▶ _What is expected_: Once you find the line with "Select the ردوا 25 filter tab", copy it and every line after it through the end of the entries below, exactly as written.

(Dataset entries)
■ ■ ■ ■ ■

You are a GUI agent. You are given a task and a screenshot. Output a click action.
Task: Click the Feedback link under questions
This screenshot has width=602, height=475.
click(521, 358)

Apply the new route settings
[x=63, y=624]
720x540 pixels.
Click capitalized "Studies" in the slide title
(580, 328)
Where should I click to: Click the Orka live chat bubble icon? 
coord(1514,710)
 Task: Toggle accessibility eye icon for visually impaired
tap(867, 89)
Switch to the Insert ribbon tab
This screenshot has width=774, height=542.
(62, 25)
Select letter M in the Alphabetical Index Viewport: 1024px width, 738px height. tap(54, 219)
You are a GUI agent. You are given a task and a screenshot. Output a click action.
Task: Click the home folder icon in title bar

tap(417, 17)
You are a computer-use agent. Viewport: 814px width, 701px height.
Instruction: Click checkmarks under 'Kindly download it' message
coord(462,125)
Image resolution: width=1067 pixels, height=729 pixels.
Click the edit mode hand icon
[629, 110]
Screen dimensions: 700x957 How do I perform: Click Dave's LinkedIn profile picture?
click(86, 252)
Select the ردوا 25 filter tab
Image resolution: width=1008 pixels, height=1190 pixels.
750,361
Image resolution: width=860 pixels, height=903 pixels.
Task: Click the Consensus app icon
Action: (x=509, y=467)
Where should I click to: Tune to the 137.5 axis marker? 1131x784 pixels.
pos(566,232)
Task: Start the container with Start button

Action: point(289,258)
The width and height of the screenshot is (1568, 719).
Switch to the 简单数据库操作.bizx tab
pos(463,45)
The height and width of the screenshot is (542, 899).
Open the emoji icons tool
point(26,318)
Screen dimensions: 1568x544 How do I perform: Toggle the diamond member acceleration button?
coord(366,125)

■ ■ ■ ■ ■

▶ _Finished exercise_:
Select the ردوا 25 filter tab
Image resolution: width=1008 pixels, height=1190 pixels.
750,361
Image resolution: width=860 pixels, height=903 pixels.
Task: Click the Consensus app icon
Action: (x=509, y=467)
Where should I click to: Tune to the 137.5 axis marker? 1131x784 pixels.
pos(566,232)
Task: Start the container with Start button

Action: point(289,258)
The width and height of the screenshot is (1568, 719).
Switch to the 简单数据库操作.bizx tab
pos(463,45)
The height and width of the screenshot is (542, 899).
Open the emoji icons tool
point(26,318)
Screen dimensions: 1568x544 How do I perform: Toggle the diamond member acceleration button?
coord(366,125)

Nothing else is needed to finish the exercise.